Il en rit au point qu'on entendit dans tout le village les éclats de sa gaieté de Stentor.

Elle lui rappelait, disait-il, un stratagème analogue, qu'avait employé à Market-Drayton ce pieux serviteur de Dieu, le colonel Pride, et qui eut pour résultat la noyade d'un capitaine et de trois soldats du régiment de cavalerie de Lunsford, à la grande gloire de la véritable Église, et pour la satisfaction du peuple élu.

Même parmi les partisans de l'Église, plus d'un se réjouit en secret de la mésaventure du curé que ses prétentions et son orgueil avaient rendu odieux dans tout le pays.

En ce temps-là, j'étais devenu un garçon solide, aux larges épaules.

Chaque mois ajoutait à ma force et à ma taille.

À l'âge de seize ans, j'étais capable de porter un sac de farine ou un baril de bière aussi loin qu'aucun homme du village, et de lancer le disque de pierre de quinze livres à la distance de trente-six pieds, c'est-à-dire quatre pieds de plus que Ted Dawson, le forgeron.

Un jour, mon père ne venant pas à bout de porter hors de la cour un ballot de peaux, je l'enlevai d'un coup et le transportai sur mes épaules.

Le vieillard me regardait souvent d'un air grave par-dessous ses sourcils épais et saillants, et hochait sa tête grisonnante, quand il était assis dans son fauteuil, à fumer sa pipe.

– Vous devenez trop gros pour votre nid, mon garçon, me disait-il parfois. Je me demande si un de ses jours les ailes ne vont pas vous pousser et vous emporter loin d'ici.

Au fond du cœur, je soupirais après cette occasion, car je m'ennuyais de la vie paisible du village.

J'avais grande envie de voir ce vaste univers au sujet duquel j'avais entendu dire et lu tant de choses.

Je ne pouvais porter mes regards du côté du sud sans éprouver une agitation intérieure, à la vue de ces sombres vagues, dont les crêtes blanches avaient l'air d'un signal toujours présent pour faire invite à un jeune Anglais et le lancer à la poursuite de quelque but inconnu, mais glorieux.

III-Sur deux amis de ma jeunesse

Je crains, mes enfants, que vous ne trouviez le prologue trop long pour la pièce; mais il faut poser les fondations, avant d'élever l'édifice, et un récit de cette sorte serait bien piteux, bien stérile, si vous ne saviez rien des gens qui y figurent.

Ainsi donc, patientez, pendant que je vous parlerai de mes vieux amis de jeunesse, dont quelques-uns se retrouveront dans mon histoire, dont les autres restèrent au village natal, en exerçant toutefois sur mon caractère, dès cette époque, une influence dont les traces pourraient encore se retrouver.

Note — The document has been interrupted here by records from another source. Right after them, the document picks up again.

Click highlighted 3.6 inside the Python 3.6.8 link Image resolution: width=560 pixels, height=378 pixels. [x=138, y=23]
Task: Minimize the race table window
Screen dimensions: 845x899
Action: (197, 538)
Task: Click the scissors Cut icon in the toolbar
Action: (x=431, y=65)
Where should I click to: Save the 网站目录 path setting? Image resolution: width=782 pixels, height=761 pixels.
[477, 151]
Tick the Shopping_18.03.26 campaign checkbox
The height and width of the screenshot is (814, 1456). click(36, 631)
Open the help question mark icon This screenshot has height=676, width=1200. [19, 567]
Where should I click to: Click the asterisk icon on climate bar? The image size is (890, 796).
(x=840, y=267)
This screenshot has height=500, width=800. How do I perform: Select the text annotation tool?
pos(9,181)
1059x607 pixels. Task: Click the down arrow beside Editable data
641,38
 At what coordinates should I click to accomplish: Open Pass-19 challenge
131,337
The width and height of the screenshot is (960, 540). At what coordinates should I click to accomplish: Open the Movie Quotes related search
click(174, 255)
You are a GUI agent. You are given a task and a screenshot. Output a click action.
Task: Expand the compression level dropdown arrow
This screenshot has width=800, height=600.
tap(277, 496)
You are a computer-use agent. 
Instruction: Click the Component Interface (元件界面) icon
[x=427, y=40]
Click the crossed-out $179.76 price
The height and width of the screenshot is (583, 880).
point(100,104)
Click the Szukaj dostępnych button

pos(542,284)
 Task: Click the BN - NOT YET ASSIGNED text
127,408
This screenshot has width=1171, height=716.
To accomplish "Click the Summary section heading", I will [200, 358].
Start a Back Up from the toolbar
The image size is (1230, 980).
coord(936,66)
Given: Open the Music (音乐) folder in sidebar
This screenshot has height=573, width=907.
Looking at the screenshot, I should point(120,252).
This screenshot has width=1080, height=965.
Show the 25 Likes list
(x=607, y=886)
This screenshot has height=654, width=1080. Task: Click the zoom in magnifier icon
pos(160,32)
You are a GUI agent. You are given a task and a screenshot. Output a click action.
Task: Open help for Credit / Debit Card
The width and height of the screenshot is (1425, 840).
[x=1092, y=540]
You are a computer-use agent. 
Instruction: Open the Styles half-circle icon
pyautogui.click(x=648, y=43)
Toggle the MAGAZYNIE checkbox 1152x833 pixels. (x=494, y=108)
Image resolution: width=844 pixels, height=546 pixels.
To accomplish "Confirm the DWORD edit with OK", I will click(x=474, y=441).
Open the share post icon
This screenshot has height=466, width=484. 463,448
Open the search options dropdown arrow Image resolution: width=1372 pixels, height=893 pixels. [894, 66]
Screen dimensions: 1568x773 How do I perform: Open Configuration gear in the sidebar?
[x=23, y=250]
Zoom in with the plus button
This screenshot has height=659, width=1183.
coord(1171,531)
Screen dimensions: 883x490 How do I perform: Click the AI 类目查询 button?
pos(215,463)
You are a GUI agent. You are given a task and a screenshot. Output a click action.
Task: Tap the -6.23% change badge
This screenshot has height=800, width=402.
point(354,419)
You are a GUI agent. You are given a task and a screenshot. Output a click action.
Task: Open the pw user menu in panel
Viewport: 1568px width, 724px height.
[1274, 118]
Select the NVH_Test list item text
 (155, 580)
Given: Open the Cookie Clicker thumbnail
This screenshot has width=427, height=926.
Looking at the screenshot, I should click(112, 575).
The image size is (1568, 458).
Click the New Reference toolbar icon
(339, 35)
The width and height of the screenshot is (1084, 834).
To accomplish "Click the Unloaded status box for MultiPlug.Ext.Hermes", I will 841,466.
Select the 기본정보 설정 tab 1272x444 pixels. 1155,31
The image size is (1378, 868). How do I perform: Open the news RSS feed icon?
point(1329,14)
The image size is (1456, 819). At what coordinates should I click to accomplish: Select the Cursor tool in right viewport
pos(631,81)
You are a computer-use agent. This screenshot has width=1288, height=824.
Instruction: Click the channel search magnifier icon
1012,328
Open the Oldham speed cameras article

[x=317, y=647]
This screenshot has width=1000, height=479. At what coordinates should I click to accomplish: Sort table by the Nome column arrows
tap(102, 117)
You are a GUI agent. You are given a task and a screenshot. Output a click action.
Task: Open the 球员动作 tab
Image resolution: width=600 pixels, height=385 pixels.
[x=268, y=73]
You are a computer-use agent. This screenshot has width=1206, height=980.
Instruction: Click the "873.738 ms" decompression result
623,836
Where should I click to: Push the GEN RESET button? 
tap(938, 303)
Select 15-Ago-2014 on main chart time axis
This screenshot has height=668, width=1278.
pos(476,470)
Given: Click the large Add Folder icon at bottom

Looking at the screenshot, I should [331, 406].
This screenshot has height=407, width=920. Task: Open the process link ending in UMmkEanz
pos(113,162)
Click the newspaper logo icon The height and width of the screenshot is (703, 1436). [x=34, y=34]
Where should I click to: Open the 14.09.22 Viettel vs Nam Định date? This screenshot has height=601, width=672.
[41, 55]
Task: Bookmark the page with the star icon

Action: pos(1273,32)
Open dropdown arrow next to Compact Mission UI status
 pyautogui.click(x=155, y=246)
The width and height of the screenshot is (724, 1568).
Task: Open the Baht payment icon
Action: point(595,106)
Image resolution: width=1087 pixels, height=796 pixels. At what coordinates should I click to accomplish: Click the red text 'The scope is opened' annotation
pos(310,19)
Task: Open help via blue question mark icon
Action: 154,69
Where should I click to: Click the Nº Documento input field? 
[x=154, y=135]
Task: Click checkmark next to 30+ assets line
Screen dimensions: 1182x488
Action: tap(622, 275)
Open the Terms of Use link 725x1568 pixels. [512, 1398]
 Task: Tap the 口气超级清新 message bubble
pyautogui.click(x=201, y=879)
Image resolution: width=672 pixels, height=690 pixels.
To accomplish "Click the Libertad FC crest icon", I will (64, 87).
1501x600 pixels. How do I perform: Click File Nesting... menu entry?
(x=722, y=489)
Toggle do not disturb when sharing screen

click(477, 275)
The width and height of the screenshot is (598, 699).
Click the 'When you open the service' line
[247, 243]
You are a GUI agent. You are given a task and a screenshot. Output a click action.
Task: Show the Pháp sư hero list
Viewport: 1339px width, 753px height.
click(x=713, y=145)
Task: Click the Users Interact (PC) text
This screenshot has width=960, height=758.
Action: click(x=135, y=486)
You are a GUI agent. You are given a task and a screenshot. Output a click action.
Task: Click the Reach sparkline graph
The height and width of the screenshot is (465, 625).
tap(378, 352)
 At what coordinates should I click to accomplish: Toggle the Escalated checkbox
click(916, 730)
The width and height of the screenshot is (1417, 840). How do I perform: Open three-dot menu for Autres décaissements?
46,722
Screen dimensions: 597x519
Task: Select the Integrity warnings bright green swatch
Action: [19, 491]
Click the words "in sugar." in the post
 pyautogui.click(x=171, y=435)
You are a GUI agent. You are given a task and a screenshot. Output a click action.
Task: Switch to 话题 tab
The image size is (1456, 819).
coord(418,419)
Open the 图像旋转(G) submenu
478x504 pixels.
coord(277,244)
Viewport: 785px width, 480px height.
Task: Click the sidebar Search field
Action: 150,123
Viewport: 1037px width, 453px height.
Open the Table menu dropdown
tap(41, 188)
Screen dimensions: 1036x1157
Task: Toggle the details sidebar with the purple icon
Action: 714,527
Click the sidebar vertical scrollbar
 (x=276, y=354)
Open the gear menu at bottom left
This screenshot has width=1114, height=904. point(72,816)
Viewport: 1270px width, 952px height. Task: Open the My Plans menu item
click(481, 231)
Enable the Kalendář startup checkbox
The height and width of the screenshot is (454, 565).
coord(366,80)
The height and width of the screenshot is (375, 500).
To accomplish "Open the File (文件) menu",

Au premier rang parmi les meilleurs de ceux que j'ai connus, était Zacharie Palmer, le charpentier du village, dont le corps vieilli et déformé par le travail cachait l'âme la plus simple et la plus pure qui fût.

Mais sa simplicité n'était pas le moins du monde le résultat de l'ignorance, car il y avait peu de systèmes qu'il n'eût étudiés et pesés, depuis les leçons de Platon jusqu'à celles de Hobbes.

À l'époque de mon enfance, les livres étaient bien plus rares que de nos jours, les charpentiers étaient moins bien payés, mais le vieux Palmer n'avait ni femme ni enfant.

Il dépensait peu pour sa nourriture ou son entretien.

Ce fut ainsi qu'il arriva à avoir sur l'étagère, au-dessus de son lit, une collection de livres plus choisis – car ils étaient peu nombreux – que ceux du squire ou du curé.

Et ces livres, il les avait lus si bien qu'il était non seulement en état de les comprendre, mais encore de les expliquer aux autres.

Ce vénérable philosophe villageois à la barbe blanche, s'asseyait souvent par les soirs d'été devant la porte de sa chaumière, et n'était jamais plus content que quand quelques jeunes gens désertaient le jeu de boules ou des anneaux pour venir s'asseoir sur l'herbe, à ses pieds, et lui faire des questions sur les grands hommes d'autrefois, leurs paroles et leurs actions.

Mais parmi les jeunes gens, moi et Ruben Lockarby, le fils de l'aubergiste, nous étions ceux qu'il préférait, car nous étions les premiers à venir écouter les propos du vieillard et les derniers à le quitter.

Jamais père n'eut pour ses enfants plus d'affection qu'il ne nous en témoignait.

Il n'épargnait aucune peine pour pénétrer jusqu'à nos intelligences primitives et porter la lumière dans ce qui nous embarrassait ou nous troublait.

Ainsi que tous les êtres qui grandissent, nous donnâmes de la tête contre le problème de l'univers.

Nous avions épié, guetté de nos regards d'enfants dans ces abîmes infinis où les yeux les plus clairvoyants de la race humaine n'avaient pas vu de fond.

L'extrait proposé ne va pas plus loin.